Réalisée sur près de 90 000 femmes âgées de 40 à 59 ans, suivies pendant 25 ans, l'étude a montré que les femmes qui avaient subi des mammographies annuelles pendant cinq ans n'avaient pas moins de risque de mourir d'un cancer du sein que celles ayant seulement bénéficié d'un examen physique.

Au bout de 25 ans, 500 décès par cancer du sein étaient survenus chez les 44 925 femmes suivies par mammographies contre 505 décès chez les 44 910 femmes du groupe témoin.

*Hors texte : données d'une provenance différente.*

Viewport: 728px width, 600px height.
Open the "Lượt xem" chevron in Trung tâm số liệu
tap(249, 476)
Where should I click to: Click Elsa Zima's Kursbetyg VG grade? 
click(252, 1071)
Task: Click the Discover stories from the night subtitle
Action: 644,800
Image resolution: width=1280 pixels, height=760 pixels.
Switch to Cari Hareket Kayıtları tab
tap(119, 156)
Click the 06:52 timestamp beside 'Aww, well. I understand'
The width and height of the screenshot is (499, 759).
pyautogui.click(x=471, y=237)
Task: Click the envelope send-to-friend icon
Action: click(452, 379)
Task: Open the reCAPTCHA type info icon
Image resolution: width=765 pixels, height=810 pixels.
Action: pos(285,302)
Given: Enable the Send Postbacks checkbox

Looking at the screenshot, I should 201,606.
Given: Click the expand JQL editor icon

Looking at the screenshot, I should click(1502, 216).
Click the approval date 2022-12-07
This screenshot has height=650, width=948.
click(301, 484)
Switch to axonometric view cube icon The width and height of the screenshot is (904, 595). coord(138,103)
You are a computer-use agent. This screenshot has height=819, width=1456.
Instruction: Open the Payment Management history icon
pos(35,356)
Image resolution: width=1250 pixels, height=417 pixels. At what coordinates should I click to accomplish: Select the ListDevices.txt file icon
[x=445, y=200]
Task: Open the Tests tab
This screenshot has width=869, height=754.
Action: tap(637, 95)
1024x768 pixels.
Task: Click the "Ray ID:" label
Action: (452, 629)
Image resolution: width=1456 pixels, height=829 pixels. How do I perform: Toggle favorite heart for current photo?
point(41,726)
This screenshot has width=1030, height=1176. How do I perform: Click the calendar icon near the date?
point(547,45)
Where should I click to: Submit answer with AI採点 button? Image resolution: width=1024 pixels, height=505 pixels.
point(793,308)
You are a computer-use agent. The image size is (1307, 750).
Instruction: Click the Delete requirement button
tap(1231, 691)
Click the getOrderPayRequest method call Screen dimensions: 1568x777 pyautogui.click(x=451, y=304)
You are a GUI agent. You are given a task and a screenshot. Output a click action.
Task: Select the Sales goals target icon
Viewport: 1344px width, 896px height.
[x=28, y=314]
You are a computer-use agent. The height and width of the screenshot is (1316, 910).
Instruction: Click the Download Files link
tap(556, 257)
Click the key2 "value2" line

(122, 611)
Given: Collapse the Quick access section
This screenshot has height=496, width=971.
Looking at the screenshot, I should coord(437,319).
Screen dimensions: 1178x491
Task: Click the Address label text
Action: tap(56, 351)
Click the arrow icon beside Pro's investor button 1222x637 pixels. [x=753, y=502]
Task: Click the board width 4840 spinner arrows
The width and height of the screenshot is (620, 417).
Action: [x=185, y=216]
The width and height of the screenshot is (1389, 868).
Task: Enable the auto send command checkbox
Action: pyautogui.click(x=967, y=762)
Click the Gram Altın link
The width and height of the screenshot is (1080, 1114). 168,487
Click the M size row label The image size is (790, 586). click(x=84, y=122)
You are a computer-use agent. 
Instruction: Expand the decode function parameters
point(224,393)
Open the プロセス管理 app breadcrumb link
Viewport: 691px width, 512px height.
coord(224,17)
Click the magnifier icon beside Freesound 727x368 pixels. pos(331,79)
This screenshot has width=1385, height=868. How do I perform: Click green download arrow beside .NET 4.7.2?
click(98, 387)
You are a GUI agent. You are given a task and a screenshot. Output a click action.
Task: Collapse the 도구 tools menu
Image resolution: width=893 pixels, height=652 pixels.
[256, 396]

Les femmes avaient été assignées dans les deux groupes par tirage au sort.

Les tumeurs du sein détectées étaient en revanche plus nombreuses dans le 1er groupe, soit 3 250 au total contre 3 133 dans le second à la fin de l'étude.

Le déséquilibre était déjà net au bout de cinq ans, avec 666 cancers détectés chez les femmes sous mammographies contre 524 dans le groupe témoin, soit un «excédent» de 142 tumeurs.

Cet «excédent» était encore de 106 tumeurs au bout de 15 ans, ce qui, selon les auteurs, «signifie que 22% des cancers diagnostiqués dans le premier groupe ont été surdiagnostiqués».

Les tumeurs étaient de surcroît plus petites (1,4 cm dans le premier groupe contre 2,1 cm dans le second) au moment du diagnostic.

Dépistage organisé et surdiagnostic

Le surdiagnostic fait référence à la détection de très petites tumeurs qui n'auraient pas eu d'impact du vivant de la personne concernée.

En se fondant sur des études montrant une baisse de la mortalité, de nombreux pays occidentaux ont mis en place des programmes de dépistage organisé du cancer du sein. En France par exemple, le programme s'adresse à toutes les femmes âgées de 50 à 74 ans qui sont invitées à faire des mammographies tous les deux ans, prises en charge à 100% par l'Assurance maladie.

Mais d'autres études sont plus contradictoires: selon une étude de la Collaboration Cochrane, publiée pour la première fois en 2000 et régulièrement réévaluée depuis, le taux de mortalité des femmes dépistées ne serait guère différent de celui des autres femmes.

Une étude britannique publiée en 2012 avait au contraire estimé que le dépistage organisé du cancer du sein sauvait des vies, mais entraînait un surdiagnostic estimé à près de 20% des cancers dépistés.

S'exprimant en septembre dernier, le Dr Jérôme Viguier, le directeur du Pôle santé publique et soins de l'Institut national du cancer (INCa-France) avait pour sa part estimé que la controverse était «scientifiquement réglée». Il avait ajouté que selon les dernières études, les programmes de dépistage organisé avaient permis de réduire la mortalité par cancer du sein de 15 à 21% et d'éviter 150 à 300 décès pour 100 000 femmes participant de manière régulière au dépistage pendant 10 ans.

«Nos résultats rejoignent les vues de certains commentateurs qui estiment que les politiques de dépistage par  mammographies devraient être revues» dans les pays développés, estiment les auteurs de l'étude canadienne.

Mais selon eux, la chose ne sera pas facile «parce que les gouvernements, les organismes de financement de la recherche, les chercheurs et les médecins peuvent avoir intérêt à poursuivre des activités qui sont bien établies».